**Work to be completed:**
Reproduce verbatim everything from the line containing "Task: Select page 1 in pagination" down to the last of the items below, both ends included, and omit the pictures.

**Data for the task:**

====

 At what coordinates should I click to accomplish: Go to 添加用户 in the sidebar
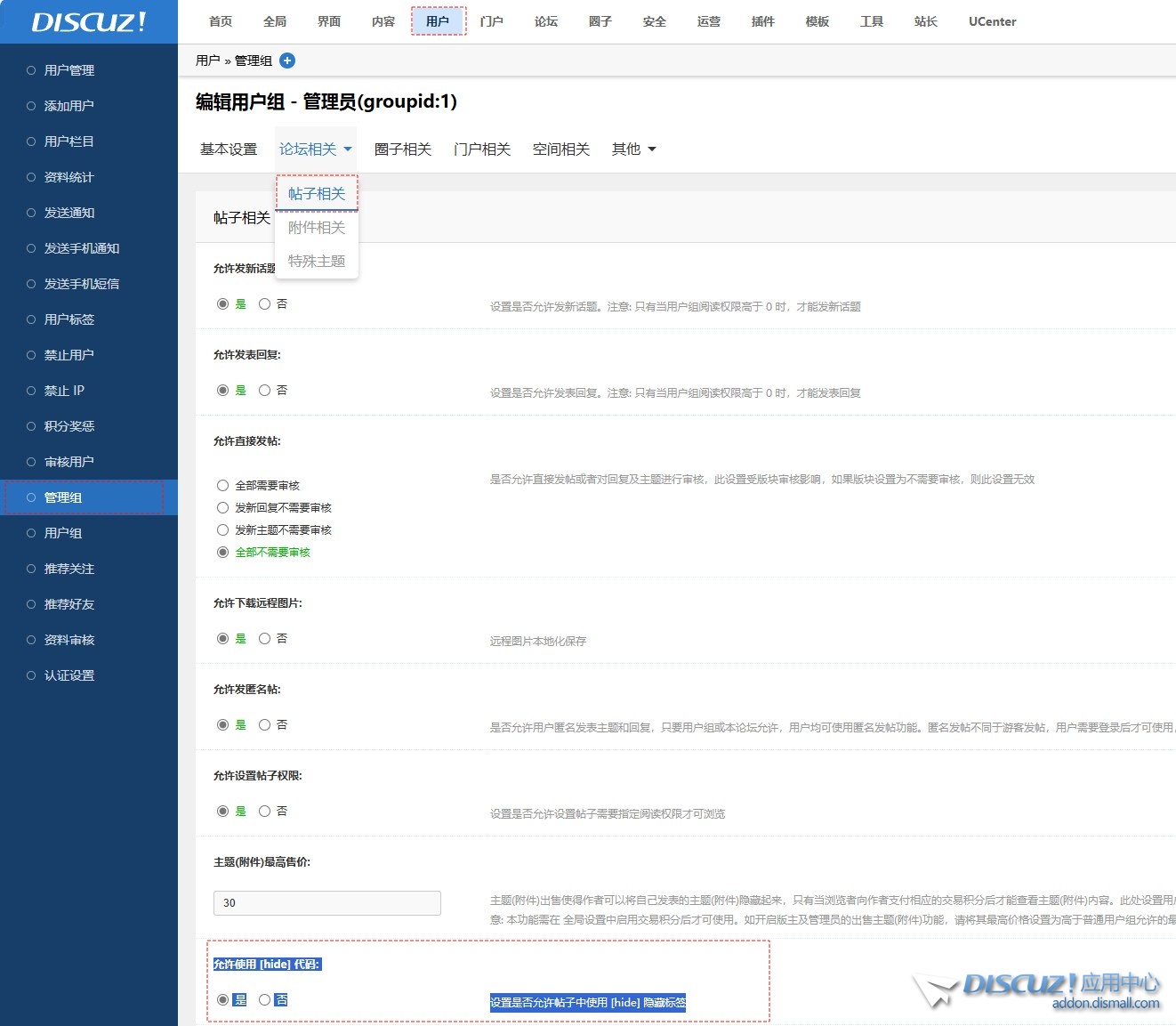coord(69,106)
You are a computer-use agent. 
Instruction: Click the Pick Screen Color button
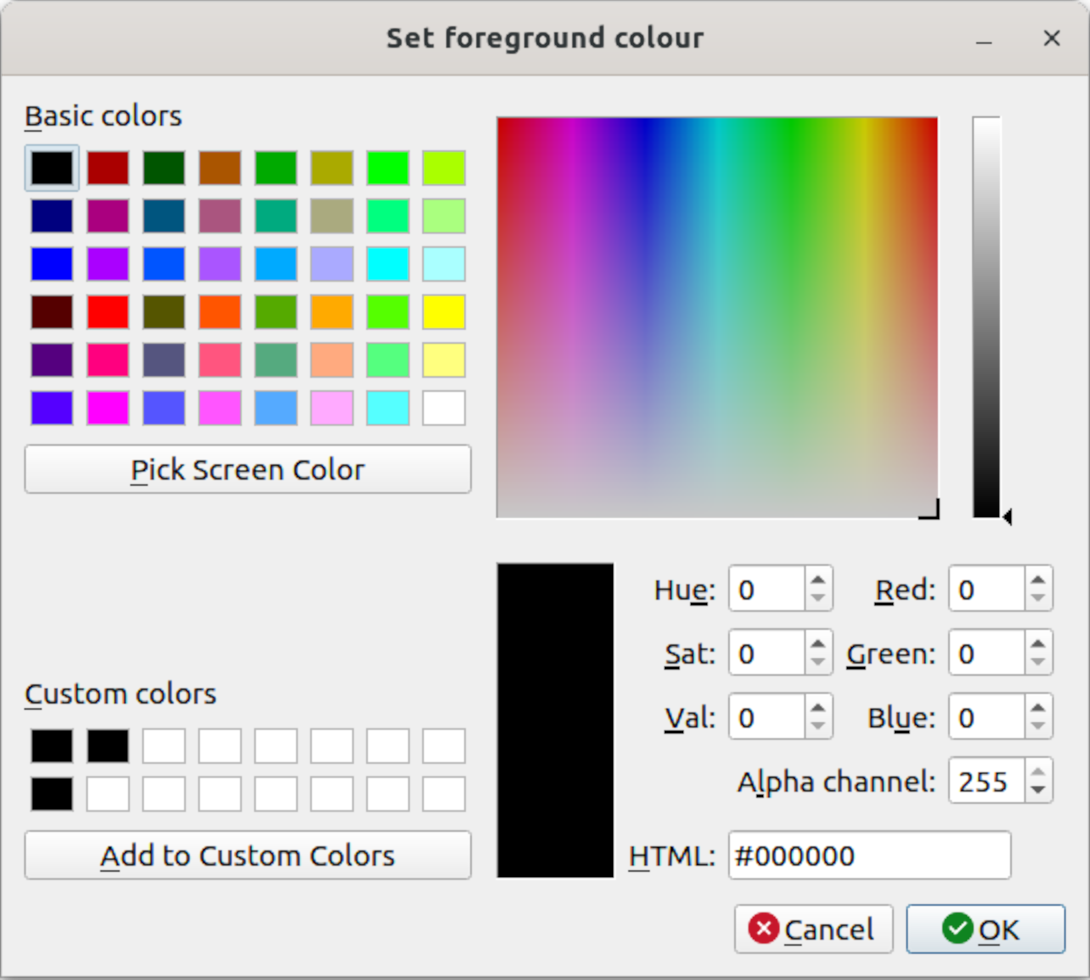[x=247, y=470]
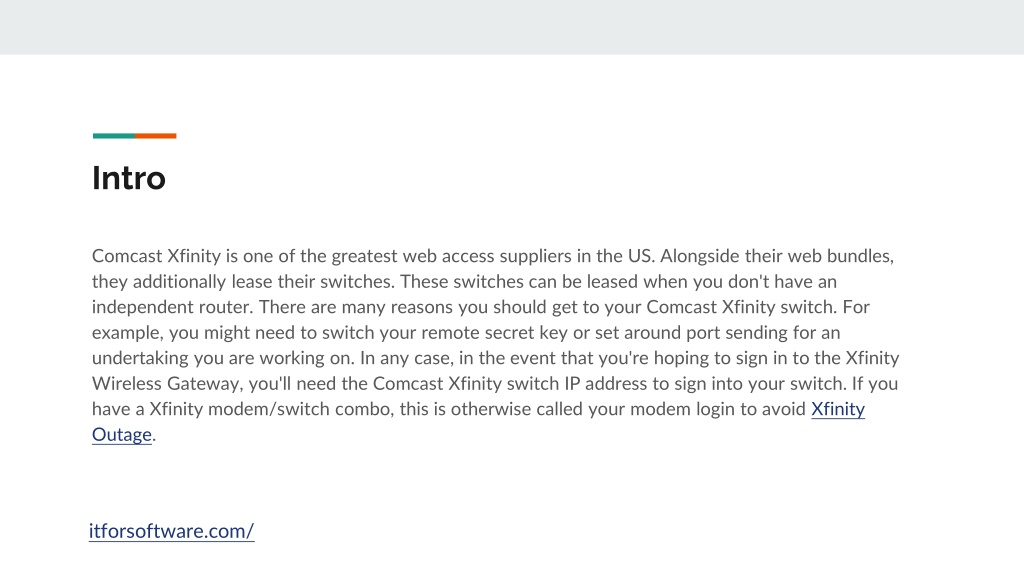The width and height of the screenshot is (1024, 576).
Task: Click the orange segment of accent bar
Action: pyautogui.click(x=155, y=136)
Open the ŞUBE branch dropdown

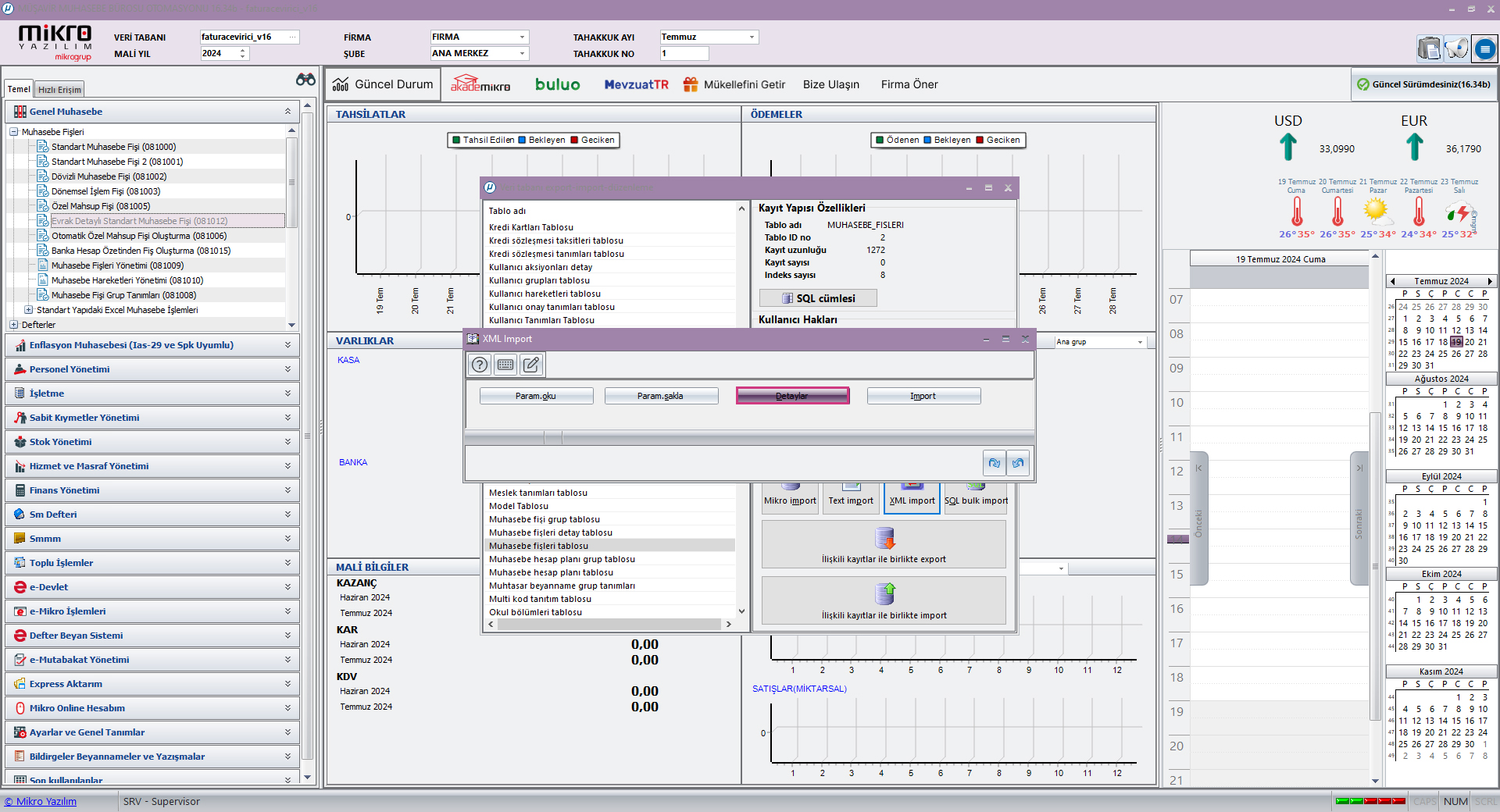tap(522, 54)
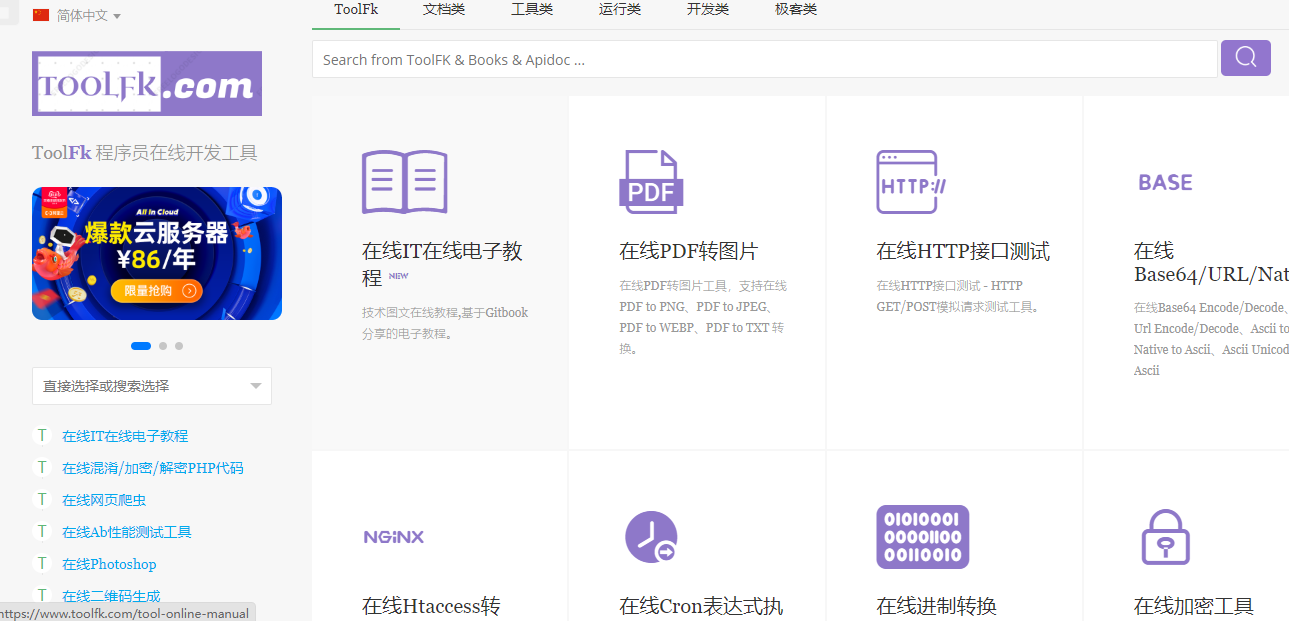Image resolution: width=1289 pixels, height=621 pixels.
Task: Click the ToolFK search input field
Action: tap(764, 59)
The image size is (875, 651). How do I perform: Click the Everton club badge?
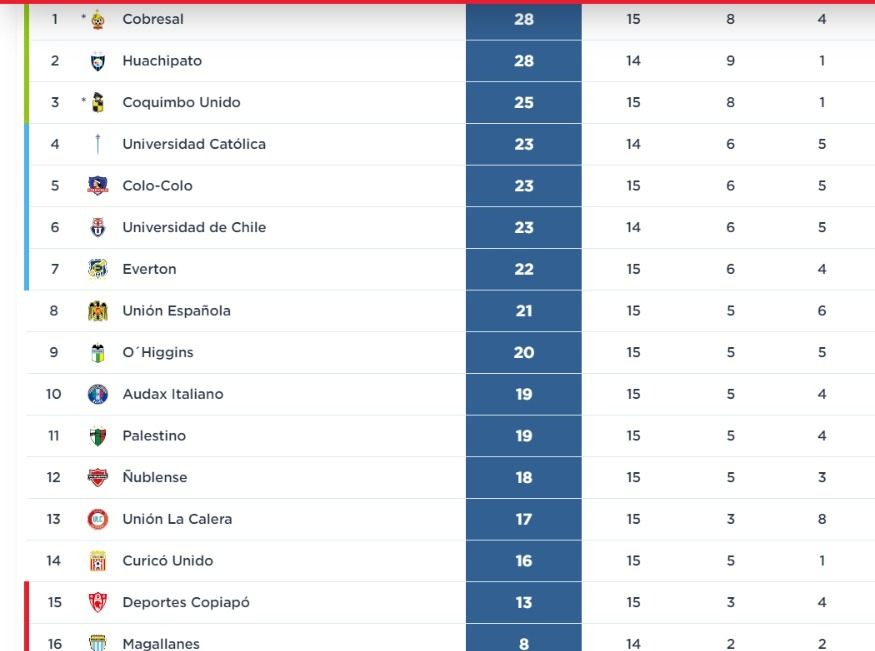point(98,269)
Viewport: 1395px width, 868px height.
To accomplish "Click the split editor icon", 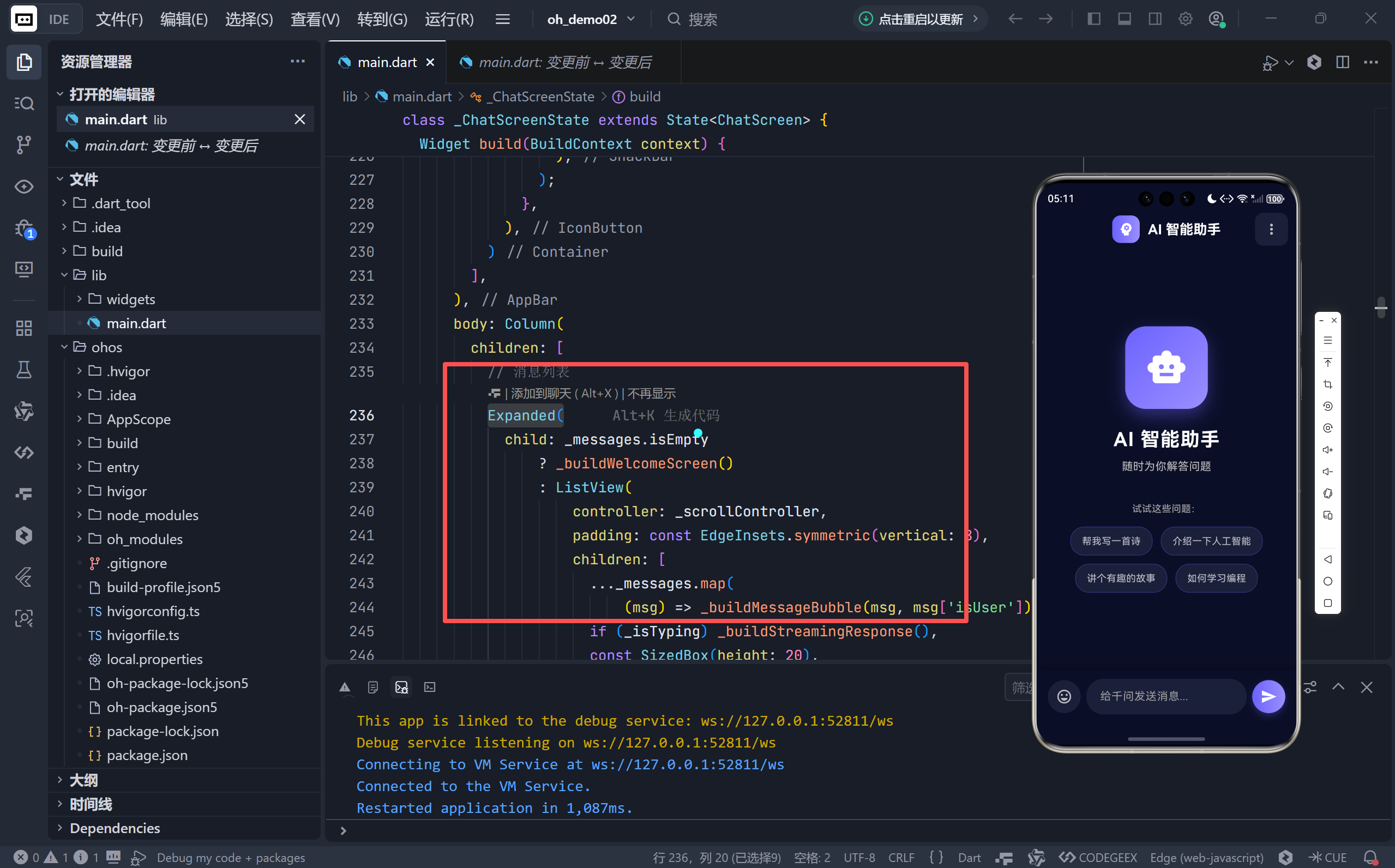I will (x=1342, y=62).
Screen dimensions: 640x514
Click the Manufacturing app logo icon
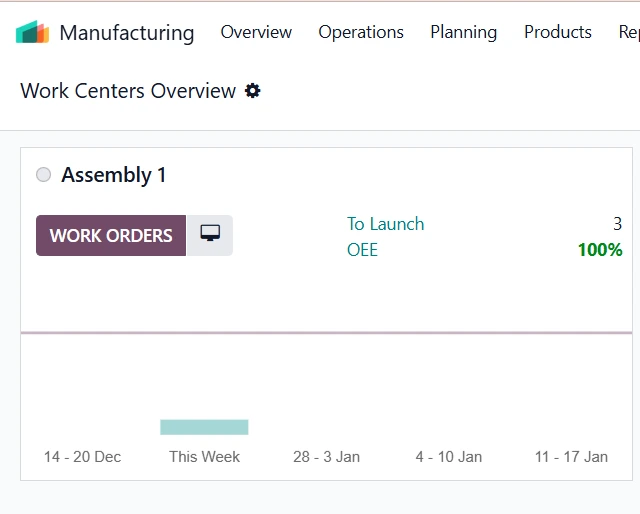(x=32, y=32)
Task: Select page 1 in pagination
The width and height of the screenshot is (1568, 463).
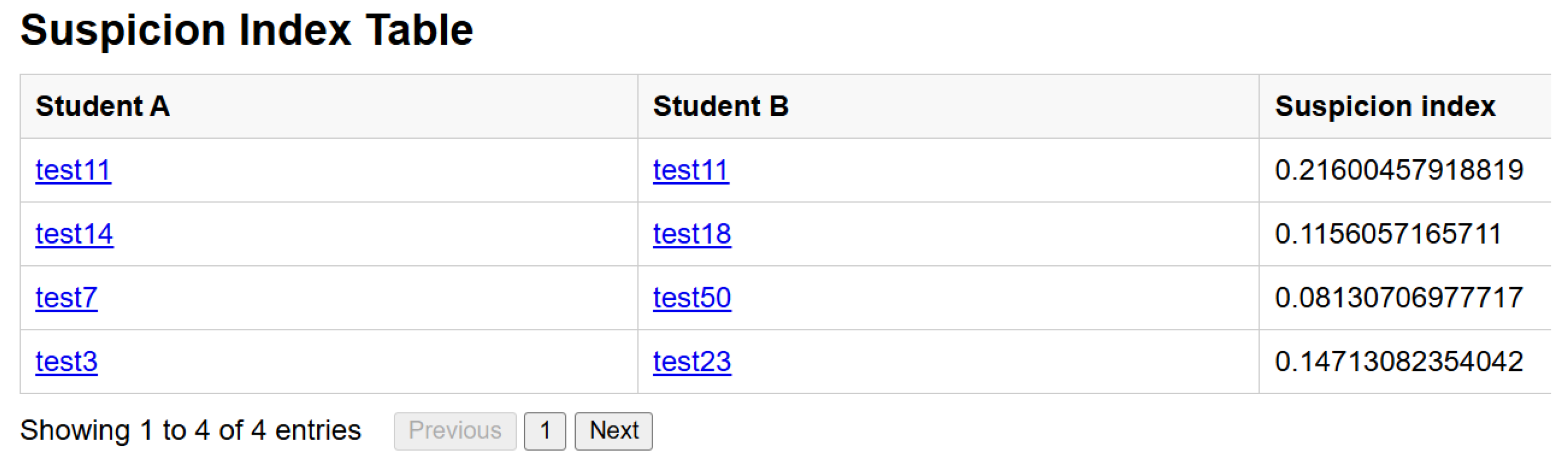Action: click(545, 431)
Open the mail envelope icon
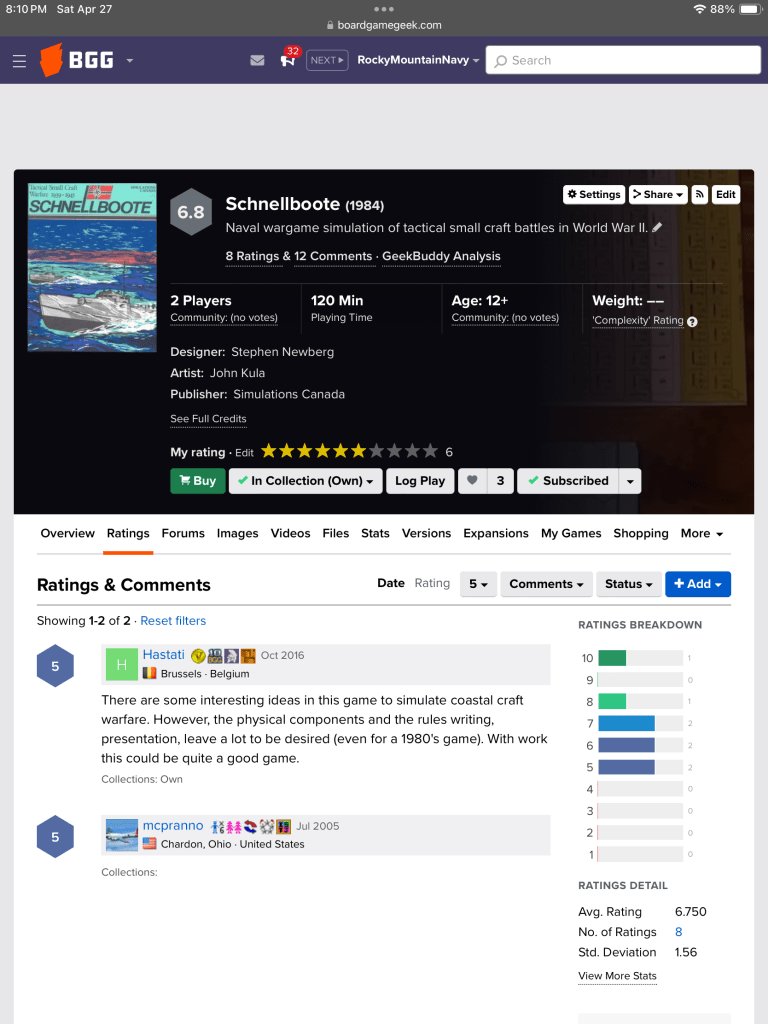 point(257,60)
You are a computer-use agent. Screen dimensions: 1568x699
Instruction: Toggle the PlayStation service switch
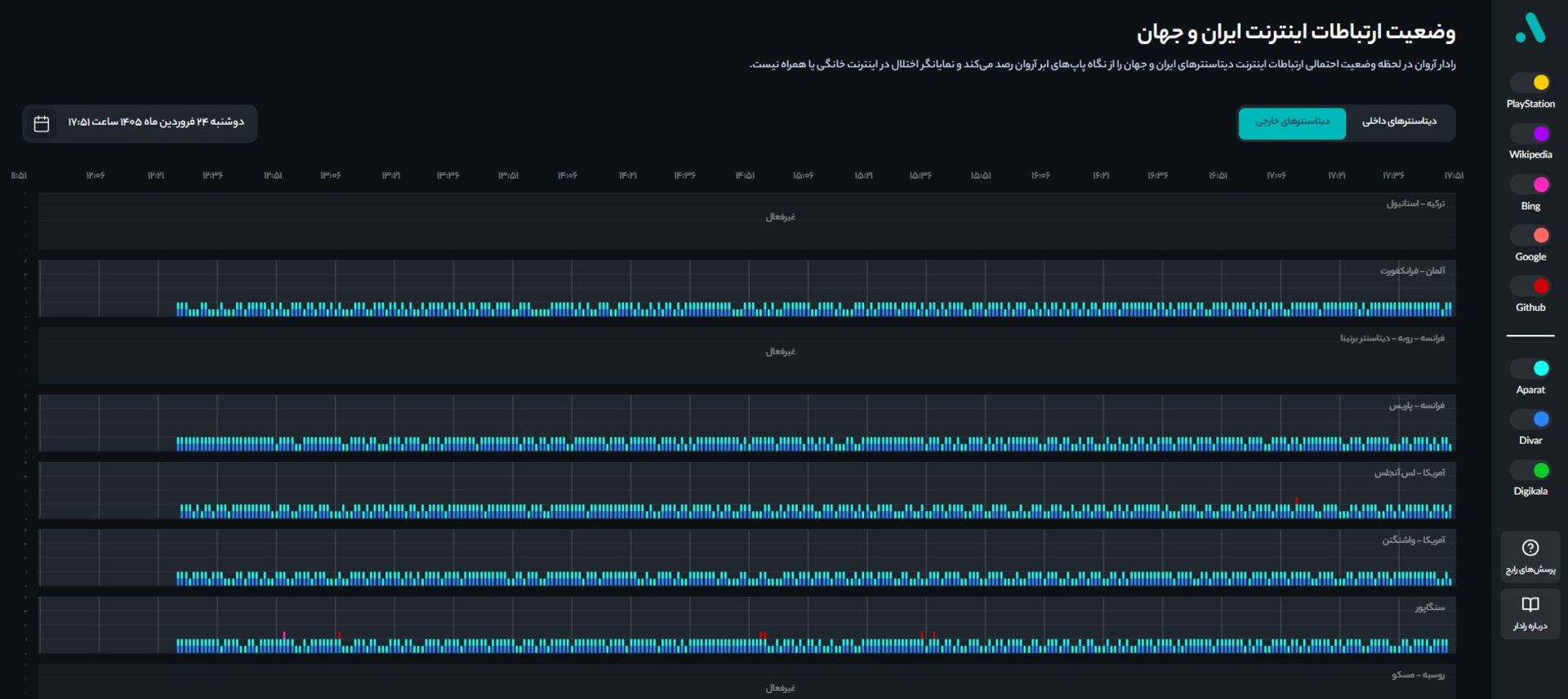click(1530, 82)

====

**Reply to the exercise:**
Task: Select page 1 in pagination
The width and height of the screenshot is (1568, 463).
Action: click(545, 431)
Open the mail envelope icon
 point(257,60)
You are a computer-use agent. Screen dimensions: 1568x699
Instruction: Toggle the PlayStation service switch
click(1530, 82)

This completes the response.